-- START Records shown --

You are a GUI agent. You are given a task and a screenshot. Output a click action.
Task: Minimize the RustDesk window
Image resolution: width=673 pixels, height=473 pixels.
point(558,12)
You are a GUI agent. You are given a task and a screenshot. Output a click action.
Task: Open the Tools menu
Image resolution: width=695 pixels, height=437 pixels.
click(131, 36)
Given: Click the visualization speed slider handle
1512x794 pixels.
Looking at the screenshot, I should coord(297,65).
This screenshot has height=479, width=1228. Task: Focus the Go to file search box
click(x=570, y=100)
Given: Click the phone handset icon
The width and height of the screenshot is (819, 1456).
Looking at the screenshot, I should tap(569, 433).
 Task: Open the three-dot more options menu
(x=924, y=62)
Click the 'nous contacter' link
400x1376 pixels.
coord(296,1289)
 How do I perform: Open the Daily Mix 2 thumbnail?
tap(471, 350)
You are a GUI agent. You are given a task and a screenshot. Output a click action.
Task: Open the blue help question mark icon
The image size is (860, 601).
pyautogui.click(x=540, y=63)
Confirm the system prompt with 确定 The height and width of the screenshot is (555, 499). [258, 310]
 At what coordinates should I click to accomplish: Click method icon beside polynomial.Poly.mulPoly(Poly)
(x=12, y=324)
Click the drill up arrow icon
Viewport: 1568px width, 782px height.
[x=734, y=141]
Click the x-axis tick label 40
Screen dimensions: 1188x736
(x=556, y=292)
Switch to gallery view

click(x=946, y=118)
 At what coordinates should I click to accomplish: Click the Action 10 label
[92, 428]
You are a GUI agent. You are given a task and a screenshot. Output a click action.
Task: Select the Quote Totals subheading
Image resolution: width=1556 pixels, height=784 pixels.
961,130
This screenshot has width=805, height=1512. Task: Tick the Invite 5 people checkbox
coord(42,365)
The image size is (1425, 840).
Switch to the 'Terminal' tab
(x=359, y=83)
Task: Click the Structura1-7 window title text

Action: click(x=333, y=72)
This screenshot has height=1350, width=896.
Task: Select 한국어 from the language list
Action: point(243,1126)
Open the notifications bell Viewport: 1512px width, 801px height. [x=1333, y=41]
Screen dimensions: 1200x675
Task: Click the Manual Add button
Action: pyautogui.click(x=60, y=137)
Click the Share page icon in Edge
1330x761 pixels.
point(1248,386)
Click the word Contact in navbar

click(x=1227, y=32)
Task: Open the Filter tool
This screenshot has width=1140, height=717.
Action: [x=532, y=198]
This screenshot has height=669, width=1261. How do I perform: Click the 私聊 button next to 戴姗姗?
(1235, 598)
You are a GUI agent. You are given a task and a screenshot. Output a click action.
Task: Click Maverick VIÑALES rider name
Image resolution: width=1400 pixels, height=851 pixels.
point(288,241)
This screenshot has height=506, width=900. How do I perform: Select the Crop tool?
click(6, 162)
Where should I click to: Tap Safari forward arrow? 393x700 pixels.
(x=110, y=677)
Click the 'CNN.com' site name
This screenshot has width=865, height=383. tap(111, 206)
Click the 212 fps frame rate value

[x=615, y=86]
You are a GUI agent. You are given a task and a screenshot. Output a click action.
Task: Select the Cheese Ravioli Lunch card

-- END Records shown --

▸ What is expected
Format every line of the data above as a numbered list, leaving out the blank lines.

▸ Exercise result
1. You are a GUI agent. You are given a task and a screenshot. Output a click action.
2. Task: Minimize the RustDesk window
3. Image resolution: width=673 pixels, height=473 pixels.
4. point(558,12)
5. You are a GUI agent. You are given a task and a screenshot. Output a click action.
6. Task: Open the Tools menu
7. Image resolution: width=695 pixels, height=437 pixels.
8. click(131, 36)
9. Given: Click the visualization speed slider handle
10. 1512x794 pixels.
11. Looking at the screenshot, I should coord(297,65).
12. This screenshot has height=479, width=1228. Task: Focus the Go to file search box
13. click(x=570, y=100)
14. Given: Click the phone handset icon
15. The width and height of the screenshot is (819, 1456).
16. Looking at the screenshot, I should tap(569, 433).
17.  Task: Open the three-dot more options menu
18. (x=924, y=62)
19. Click the 'nous contacter' link
20. 400x1376 pixels.
21. coord(296,1289)
22.  How do I perform: Open the Daily Mix 2 thumbnail?
23. tap(471, 350)
24. You are a GUI agent. You are given a task and a screenshot. Output a click action.
25. Task: Open the blue help question mark icon
26. The image size is (860, 601).
27. pyautogui.click(x=540, y=63)
28. Confirm the system prompt with 确定 The height and width of the screenshot is (555, 499). [258, 310]
29.  At what coordinates should I click to accomplish: Click method icon beside polynomial.Poly.mulPoly(Poly)
30. (x=12, y=324)
31. Click the drill up arrow icon
32. Viewport: 1568px width, 782px height.
33. [x=734, y=141]
34. Click the x-axis tick label 40
35. Screen dimensions: 1188x736
36. (x=556, y=292)
37. Switch to gallery view
38. click(x=946, y=118)
39.  At what coordinates should I click to accomplish: Click the Action 10 label
40. [92, 428]
41. You are a GUI agent. You are given a task and a screenshot. Output a click action.
42. Task: Select the Quote Totals subheading
43. Image resolution: width=1556 pixels, height=784 pixels.
44. 961,130
45. This screenshot has width=805, height=1512. Task: Tick the Invite 5 people checkbox
46. coord(42,365)
47. The image size is (1425, 840).
48. Switch to the 'Terminal' tab
49. (x=359, y=83)
50. Task: Click the Structura1-7 window title text
51. Action: click(x=333, y=72)
52. This screenshot has height=1350, width=896.
53. Task: Select 한국어 from the language list
54. Action: point(243,1126)
55. Open the notifications bell Viewport: 1512px width, 801px height. [x=1333, y=41]
56. Screen dimensions: 1200x675
57. Task: Click the Manual Add button
58. Action: pyautogui.click(x=60, y=137)
59. Click the Share page icon in Edge
60. 1330x761 pixels.
61. point(1248,386)
62. Click the word Contact in navbar
63. click(x=1227, y=32)
64. Task: Open the Filter tool
65. This screenshot has width=1140, height=717.
66. Action: [x=532, y=198]
67. This screenshot has height=669, width=1261. How do I perform: Click the 私聊 button next to 戴姗姗?
68. (1235, 598)
69. You are a GUI agent. You are given a task and a screenshot. Output a click action.
70. Task: Click Maverick VIÑALES rider name
71. Image resolution: width=1400 pixels, height=851 pixels.
72. point(288,241)
73. This screenshot has height=506, width=900. How do I perform: Select the Crop tool?
74. click(6, 162)
75. Where should I click to: Tap Safari forward arrow? 393x700 pixels.
76. (x=110, y=677)
77. Click the 'CNN.com' site name
78. This screenshot has width=865, height=383. tap(111, 206)
79. Click the 212 fps frame rate value
80. [x=615, y=86]
81. You are a GUI agent. You are given a task and a screenshot. Output a click action.
82. Task: Select the Cheese Ravioli Lunch card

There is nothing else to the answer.